• _TASK STATEMENT_
Transcribe the rows word for word, from the line containing "Task: Click the MC" through the end of the rows, both ends included. Omit the pictures.
[START EXERCISE MATERIAL]
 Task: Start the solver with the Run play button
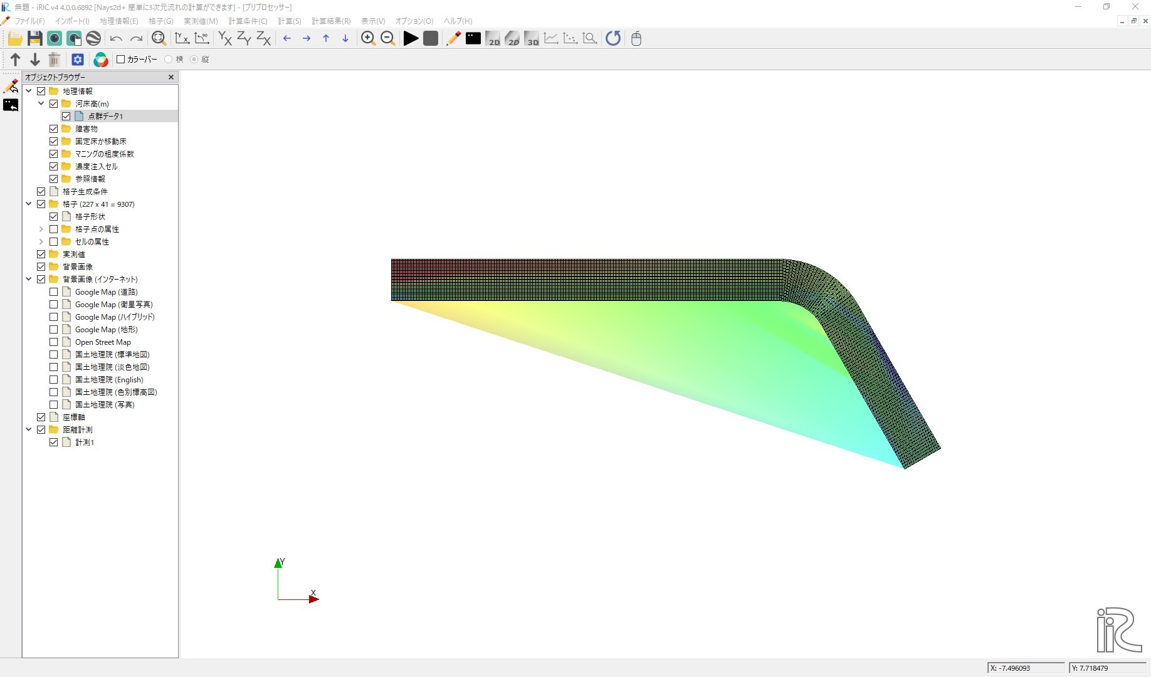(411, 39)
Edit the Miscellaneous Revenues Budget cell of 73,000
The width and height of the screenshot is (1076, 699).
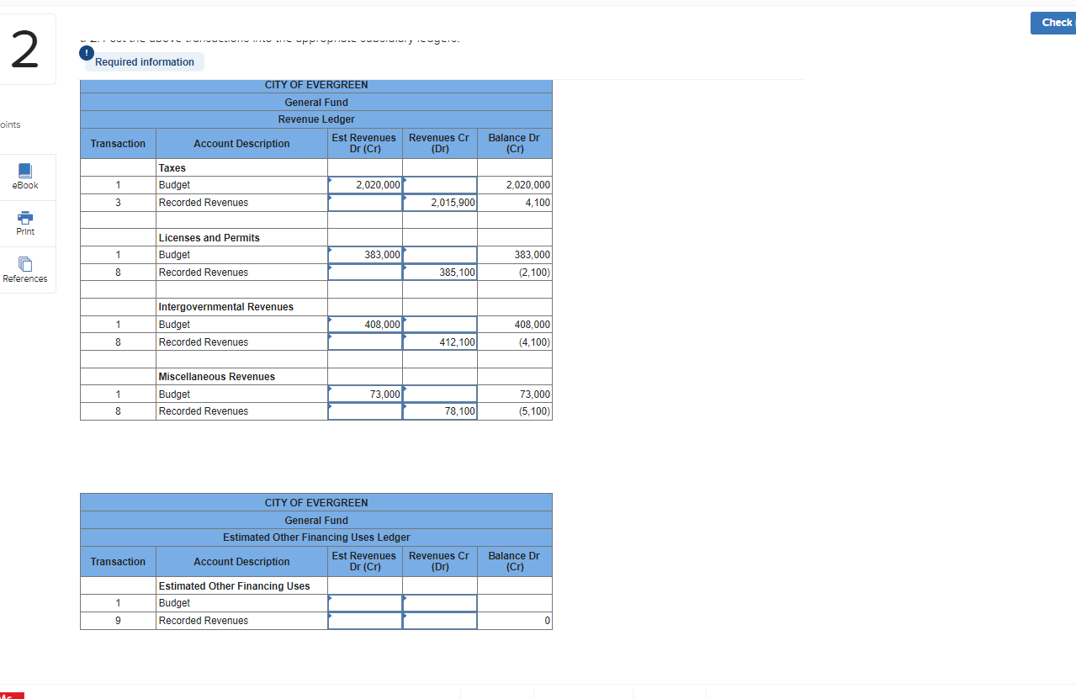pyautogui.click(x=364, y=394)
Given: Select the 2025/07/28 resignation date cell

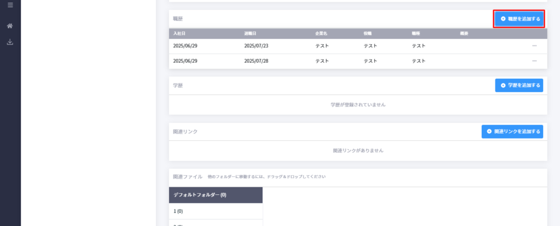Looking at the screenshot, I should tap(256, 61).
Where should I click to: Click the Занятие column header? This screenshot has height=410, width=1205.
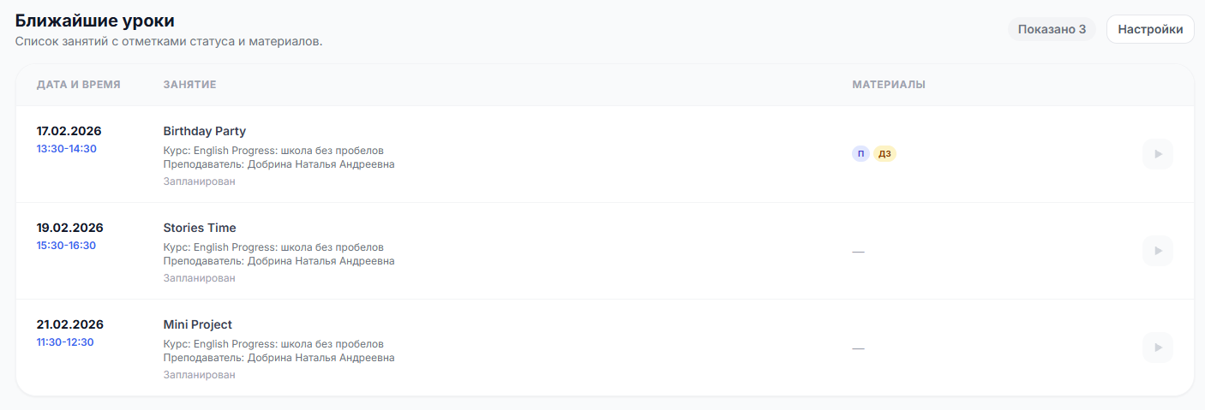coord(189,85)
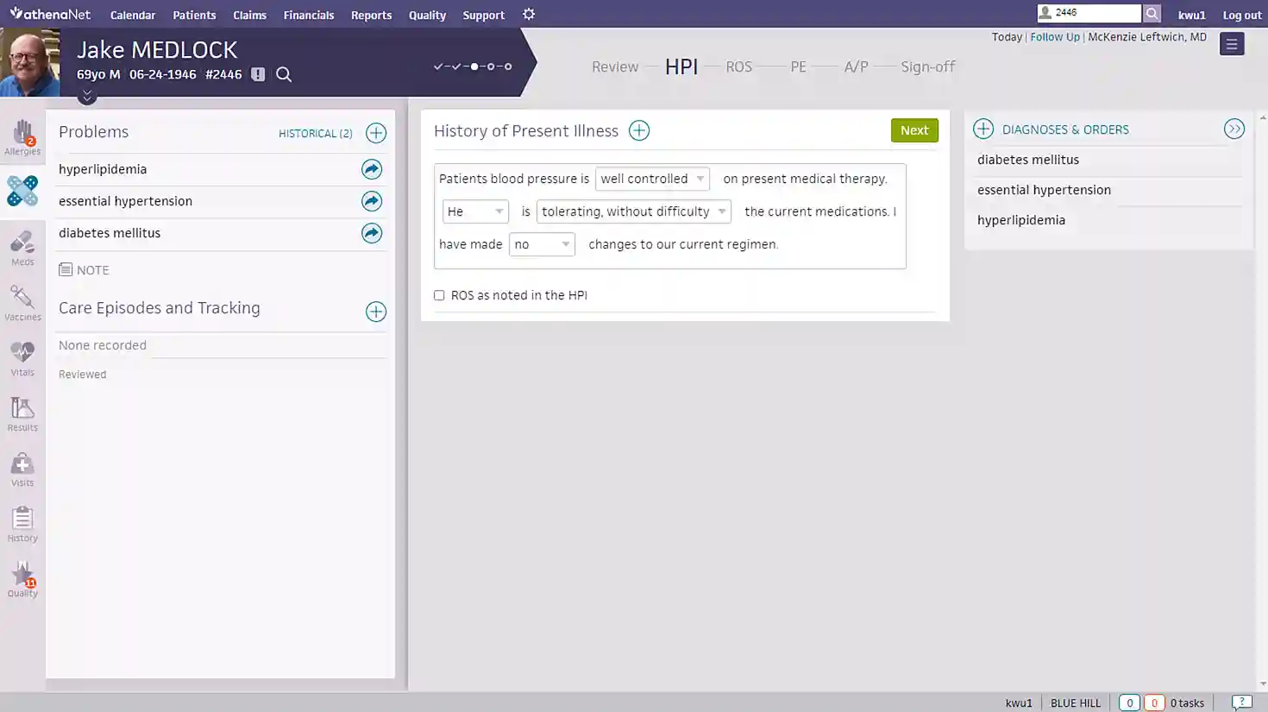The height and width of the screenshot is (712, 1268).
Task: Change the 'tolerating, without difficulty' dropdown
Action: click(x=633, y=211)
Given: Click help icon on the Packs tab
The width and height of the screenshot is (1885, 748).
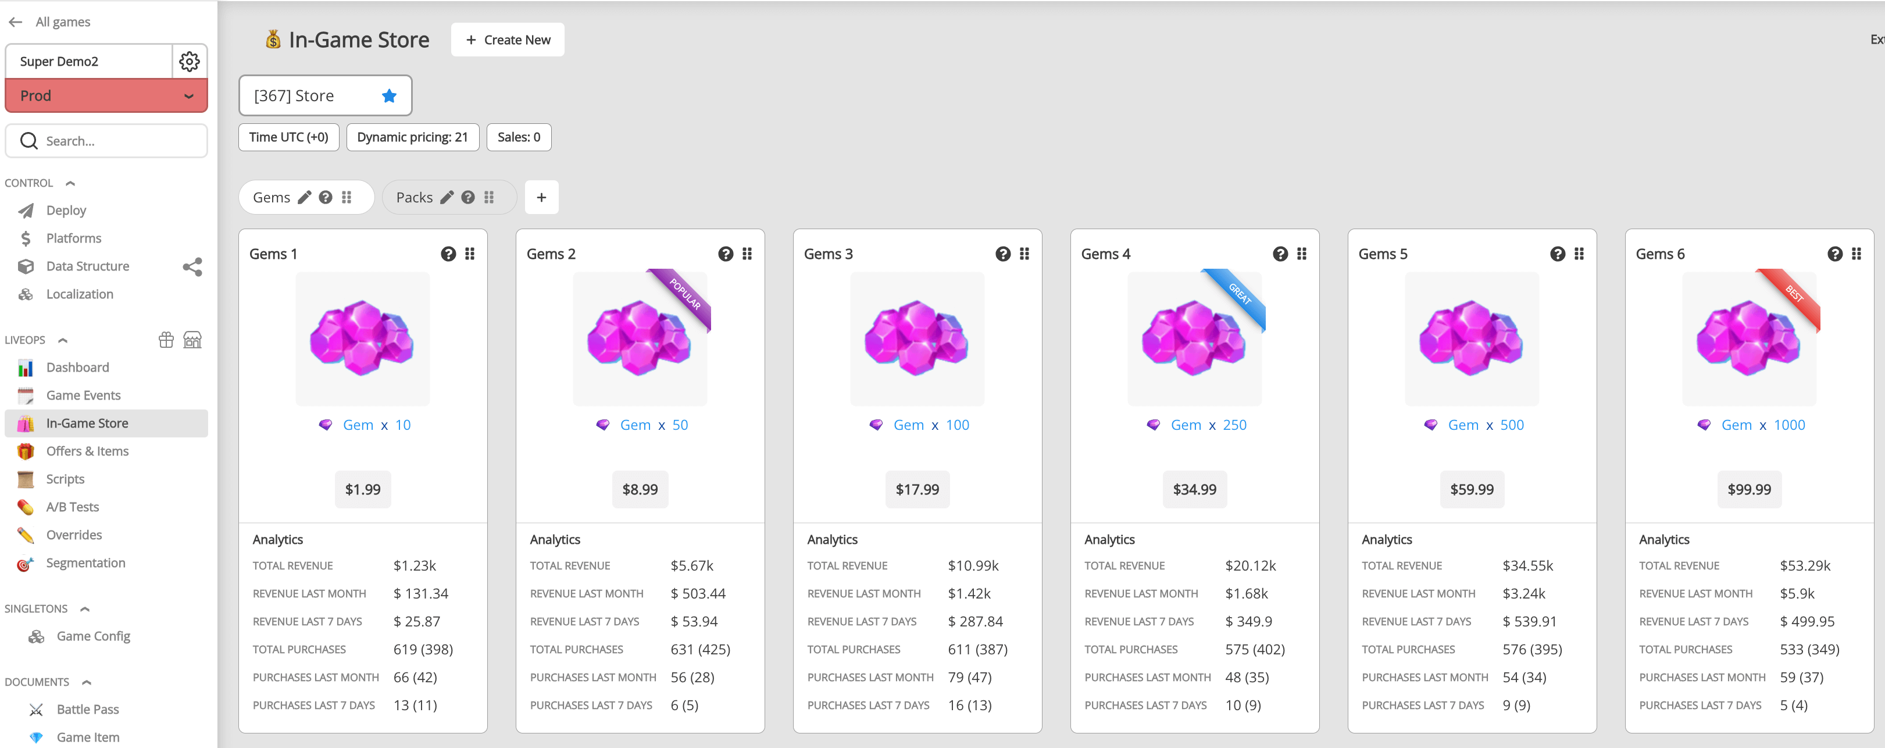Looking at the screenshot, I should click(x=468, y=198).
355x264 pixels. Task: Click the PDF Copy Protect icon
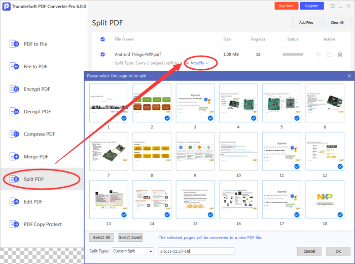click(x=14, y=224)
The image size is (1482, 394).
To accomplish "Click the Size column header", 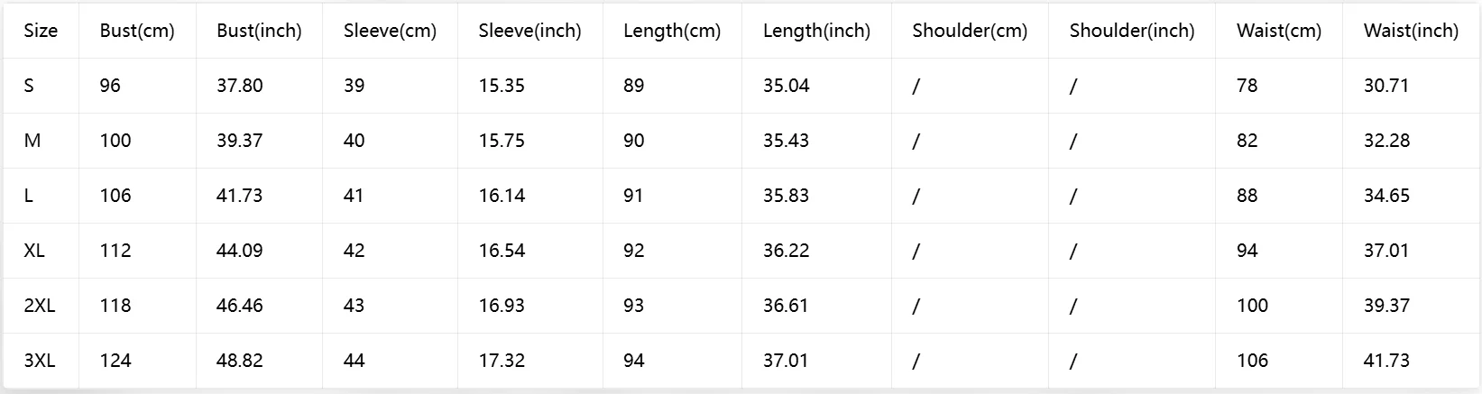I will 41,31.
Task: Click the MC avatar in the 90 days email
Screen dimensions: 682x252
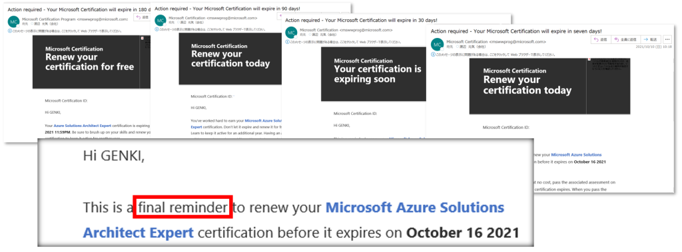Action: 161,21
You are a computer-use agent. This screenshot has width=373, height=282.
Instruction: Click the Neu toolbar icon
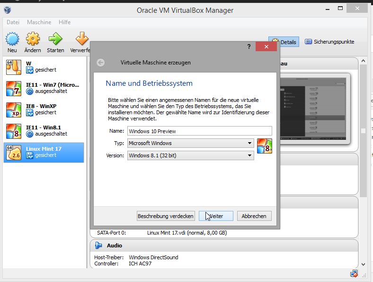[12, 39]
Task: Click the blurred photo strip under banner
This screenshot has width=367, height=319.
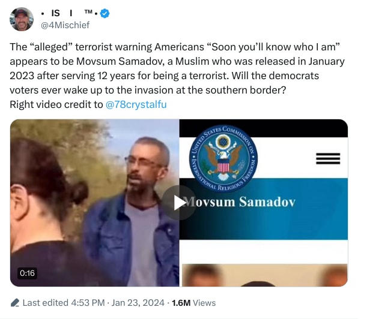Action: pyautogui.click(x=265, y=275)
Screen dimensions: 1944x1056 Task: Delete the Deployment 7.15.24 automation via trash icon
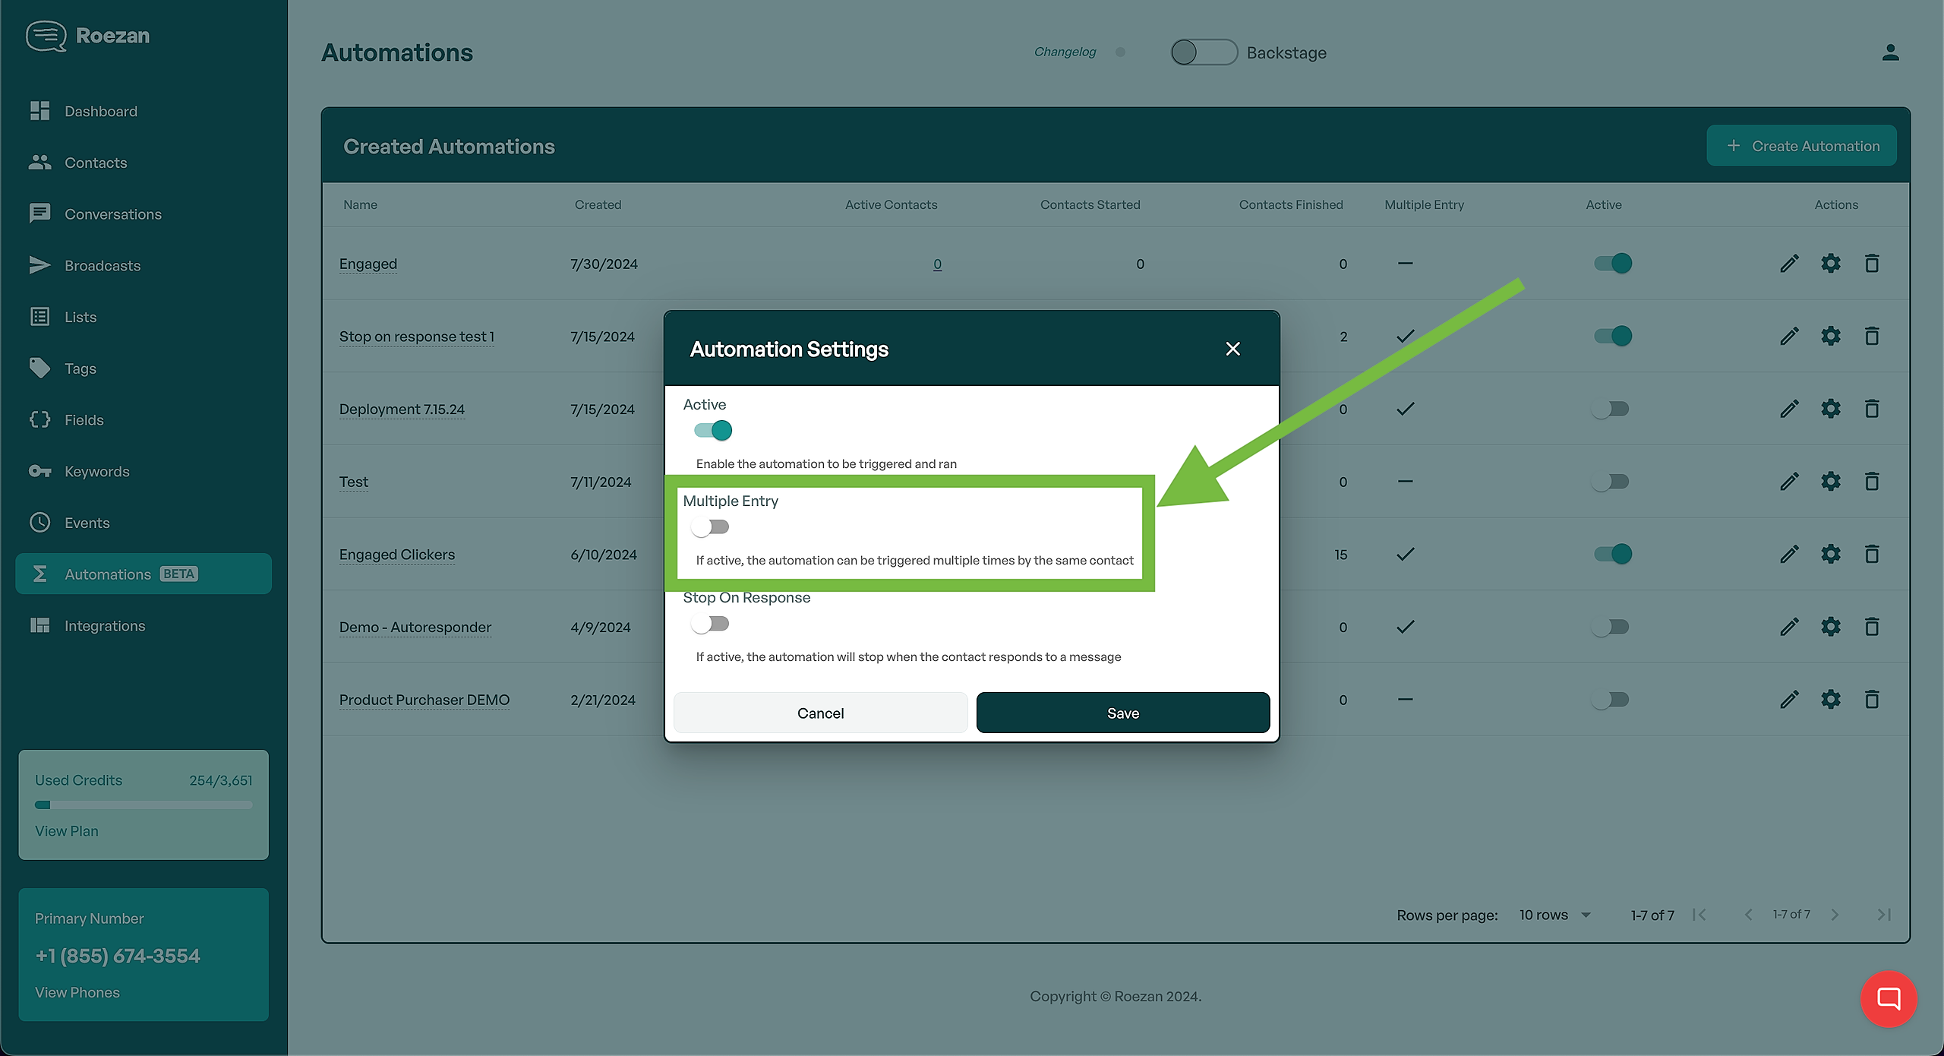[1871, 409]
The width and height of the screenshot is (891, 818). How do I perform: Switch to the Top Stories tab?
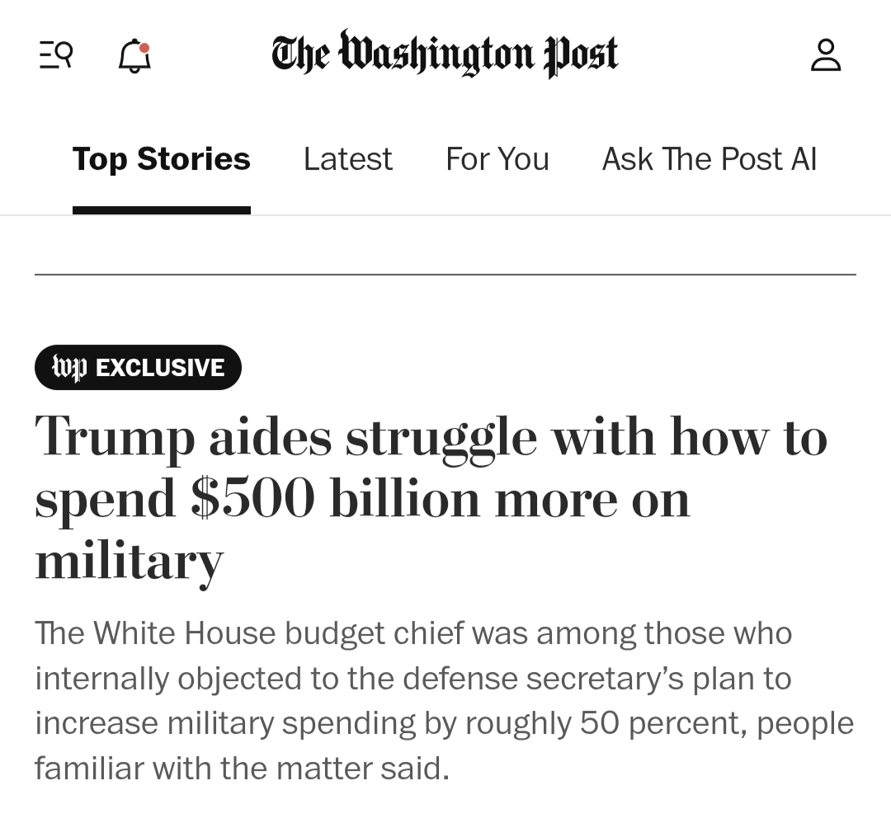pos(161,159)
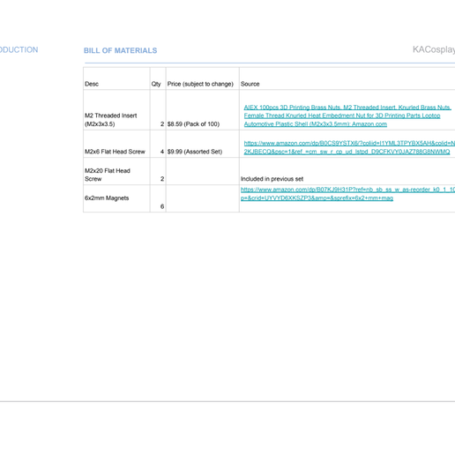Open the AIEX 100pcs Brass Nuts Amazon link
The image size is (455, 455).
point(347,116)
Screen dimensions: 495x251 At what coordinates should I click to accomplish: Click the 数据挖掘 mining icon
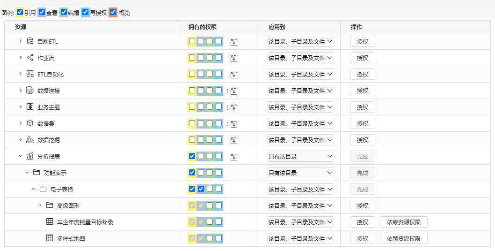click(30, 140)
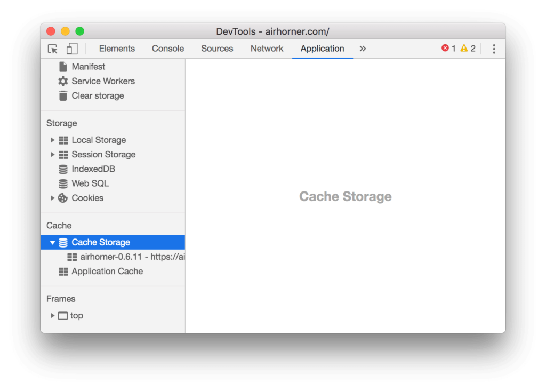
[END EXERCISE MATERIAL]
• _SOLVED EXERCISE_
Task: Click the MC avatar in the 90 days email
Screen dimensions: 682x252
Action: 161,21
You are a computer-use agent. This screenshot has width=373, height=282.
Instruction: Click the Neu toolbar icon
[12, 39]
Task: Click the blurred photo strip under banner
This screenshot has width=367, height=319.
Action: pyautogui.click(x=265, y=275)
Screen dimensions: 1944x1056 Task: Delete the Deployment 7.15.24 automation via trash icon
[1871, 409]
The width and height of the screenshot is (891, 818). How do I perform: Switch to the Top Stories tab?
pos(161,159)
Open the AIEX 100pcs Brass Nuts Amazon link
The image size is (455, 455).
point(347,116)
Screen dimensions: 495x251 At what coordinates should I click to accomplish: Click the 数据挖掘 mining icon
click(30, 140)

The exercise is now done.